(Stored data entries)
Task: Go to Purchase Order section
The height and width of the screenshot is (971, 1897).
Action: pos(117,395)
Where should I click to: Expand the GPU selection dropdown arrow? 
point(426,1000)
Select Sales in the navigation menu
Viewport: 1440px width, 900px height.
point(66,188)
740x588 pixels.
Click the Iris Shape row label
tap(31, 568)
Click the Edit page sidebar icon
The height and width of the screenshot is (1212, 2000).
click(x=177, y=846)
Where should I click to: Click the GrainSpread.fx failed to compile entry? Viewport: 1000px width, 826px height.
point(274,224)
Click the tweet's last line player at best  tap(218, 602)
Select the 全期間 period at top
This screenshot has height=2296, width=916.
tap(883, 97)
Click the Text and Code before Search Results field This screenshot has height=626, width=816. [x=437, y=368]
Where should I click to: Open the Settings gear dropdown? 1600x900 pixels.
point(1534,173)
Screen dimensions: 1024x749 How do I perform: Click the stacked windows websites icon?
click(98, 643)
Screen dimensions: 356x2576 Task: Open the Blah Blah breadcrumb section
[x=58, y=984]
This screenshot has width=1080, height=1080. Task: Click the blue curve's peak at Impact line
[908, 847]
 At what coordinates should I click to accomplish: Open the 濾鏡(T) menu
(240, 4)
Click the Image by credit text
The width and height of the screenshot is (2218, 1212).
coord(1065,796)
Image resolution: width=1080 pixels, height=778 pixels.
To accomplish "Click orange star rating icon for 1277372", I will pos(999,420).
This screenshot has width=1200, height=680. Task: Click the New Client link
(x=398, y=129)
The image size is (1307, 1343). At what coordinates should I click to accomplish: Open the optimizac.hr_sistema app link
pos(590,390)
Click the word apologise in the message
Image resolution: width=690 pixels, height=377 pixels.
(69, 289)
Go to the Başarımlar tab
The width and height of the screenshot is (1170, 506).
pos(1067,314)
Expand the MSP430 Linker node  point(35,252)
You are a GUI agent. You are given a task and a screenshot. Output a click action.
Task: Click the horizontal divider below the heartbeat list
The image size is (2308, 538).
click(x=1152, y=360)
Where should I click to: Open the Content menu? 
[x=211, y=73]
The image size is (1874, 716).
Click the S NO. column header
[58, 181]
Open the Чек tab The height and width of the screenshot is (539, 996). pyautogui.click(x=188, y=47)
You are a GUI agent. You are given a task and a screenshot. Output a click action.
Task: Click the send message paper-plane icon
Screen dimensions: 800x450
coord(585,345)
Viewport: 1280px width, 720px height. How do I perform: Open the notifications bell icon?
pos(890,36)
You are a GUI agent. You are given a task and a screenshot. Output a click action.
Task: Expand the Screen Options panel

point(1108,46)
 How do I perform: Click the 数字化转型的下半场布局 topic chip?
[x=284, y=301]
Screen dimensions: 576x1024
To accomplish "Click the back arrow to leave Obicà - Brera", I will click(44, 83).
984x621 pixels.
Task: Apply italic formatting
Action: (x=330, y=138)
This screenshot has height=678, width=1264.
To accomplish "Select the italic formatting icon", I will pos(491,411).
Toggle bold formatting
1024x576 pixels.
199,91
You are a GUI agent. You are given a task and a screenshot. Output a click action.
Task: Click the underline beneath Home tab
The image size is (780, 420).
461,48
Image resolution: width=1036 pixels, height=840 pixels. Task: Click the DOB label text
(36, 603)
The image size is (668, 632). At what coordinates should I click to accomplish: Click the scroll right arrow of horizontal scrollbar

== WHAT YOU SHOULD DO ==
The lines above, from the start of the records through the one containing "Click the tweet's", are to be printed exactly, and nothing else is to be included.

== SOLUTION FOR THIS TASK ==
Task: Go to Purchase Order section
The height and width of the screenshot is (971, 1897).
Action: pos(117,395)
Where should I click to: Expand the GPU selection dropdown arrow? 
point(426,1000)
Select Sales in the navigation menu
Viewport: 1440px width, 900px height.
point(66,188)
740x588 pixels.
Click the Iris Shape row label
tap(31, 568)
Click the Edit page sidebar icon
The height and width of the screenshot is (1212, 2000).
click(x=177, y=846)
Where should I click to: Click the GrainSpread.fx failed to compile entry? Viewport: 1000px width, 826px height.
point(274,224)
Click the tweet's last line player at best  tap(218, 602)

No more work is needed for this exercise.